How to write the fibonacci function with an iteration 

https://masqueprogramar.wordpress.com/2016/12/29/fibonacci-iterativo/

Important: IF THEY ASK THIS DON'T USE RECURSION! 

Stacks in execution threads

Algorithms using stacks

To look for an element into a stack we're going to use a while loop and a flag variable.
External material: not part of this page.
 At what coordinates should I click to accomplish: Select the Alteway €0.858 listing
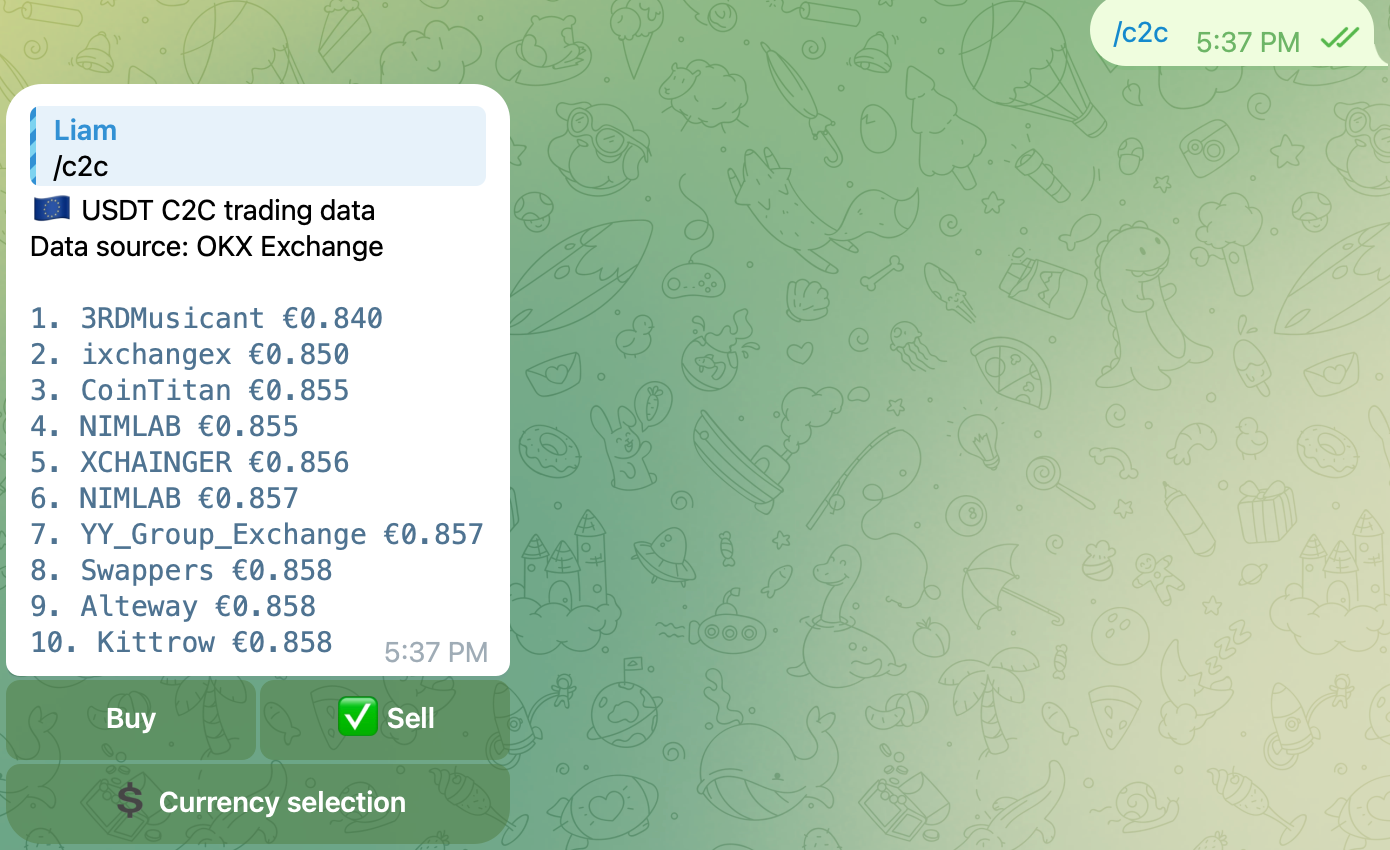pos(173,607)
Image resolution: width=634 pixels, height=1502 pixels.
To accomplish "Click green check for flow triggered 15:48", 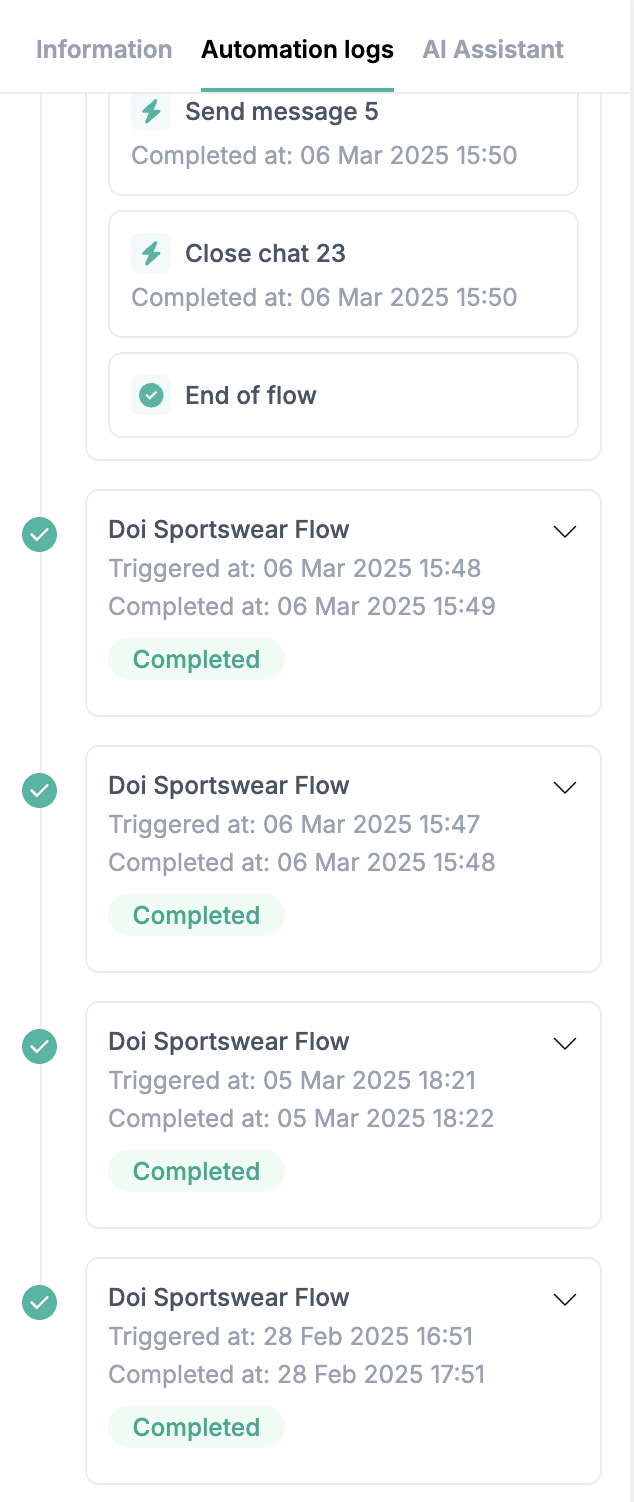I will pyautogui.click(x=40, y=535).
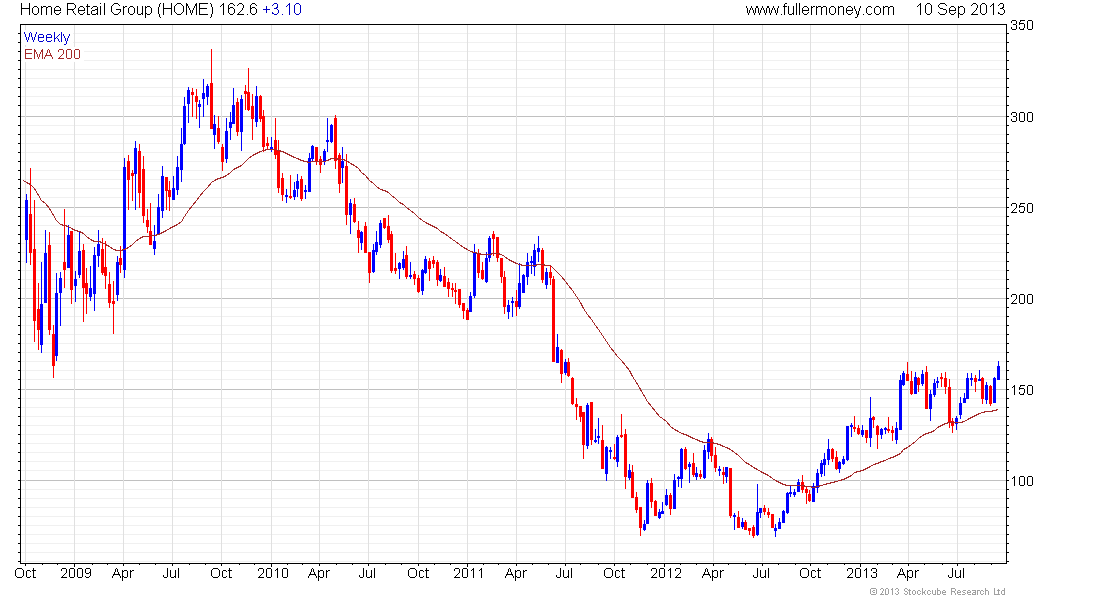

In this case we're going to do it in a way that is destructive, the stack is not going to be the same after the search.

S //stack
FOUND = false
loop while (S.isEmpty() == false AND FOUND == false)
    element = S.pop()
    if (element == condition) then
        FOUND = true
        //do whatever, return, output etc
    end if
end loop

What we can do for putting everything back together is to use a stack for storing the elements that we are poping. Once the search has ended we push the elements back in their place.

S //stack
FOUND = false
S2 // new empty stack
loop while (S.isEmpty() == false AND FOUND == false)
    element = S.pop()
    S2.push(element)
    if (element == condition) then
        FOUND = true
        //do whatever, return, output etc
    end if
end loop
loop while NOT S2.isEmpty()
    S.push(S2.pop())
end loop

Simple exercise with stacks (Outputs)

Let's create a stack and say the output of these exercise with vegetables

S // stack
S.push("potato")
S.push("lettuce")
S.push("pak choi")
S.push("tomato")
S.pop()
S.push("carrot")
output(S.pop())
C= S.pop()
output(S.pop())
S.push(C)
S.push(C)
output(S.pop())

What would be the output of this algorithm?

Solution on the spoiler

What would be the contents of the stack by the end of this algorithm?

The last element would be another copy of "pak choi" and the first element would be the potato.

Simple exercise with stacks (find info)

Imagine that we have a stack with information about vegetables called VEGGIES. We need to find how many vegetables in that stack are "carrot" (and output them)

First way to do it is destructive since we're going to mess with the stack.

For that we need a COUNT

VEGGIES // stack
COUNT = 0
loop while not VEGGIES.isEmpty()
    element = VEGGIES.pop()
    if element == "carrot" then
        COUNT = COUNT + 1
    end if
end loop
output COUNT

One student answer with this algorithm. (Thank you, anonymous student)

Can you find what is wrong with this algorithm? (Solution in the details)

We could get more one liners with this implementation:

VEGGIES // stack
COUNT = 0
loop while not VEGGIES.isEmpty()
    if  VEGGIES.pop()== "carrot" then
        COUNT = COUNT + 1
    end if
end loop
output COUNT

But sometimes in other (more complex) programs we actually need to do more than 1 thing to the elements that we pop so for not messing it up I suggest to use the former version.

What would be to do something else with that element? In case of being an object, check a couple of their properties. (Such as ID and age, for example). In other cases maybe we need to store 2 elements because we want to check how we add them together. Other cases are 2 conditions or more (a number bigger than some threshold but lower than other threshold)

Now the non-destructive version:

VEGGIES // stack
S // empty stack
COUNT = 0
loop while not VEGGIES.isEmpty()
    element = VEGGIES.pop()
    S.push(element)
    if element == "carrot" then
        COUNT = COUNT + 1
    end if
end loop
loop while not S.isEmpty()
    VEGGIES.push(S.pop())
end loop
output COUNT

Simple exercise of searching a stack with 2 conditions.

Imagine that we have a stack with the latests grades of IB. We need to count how many of them are between 24 and 30 marks.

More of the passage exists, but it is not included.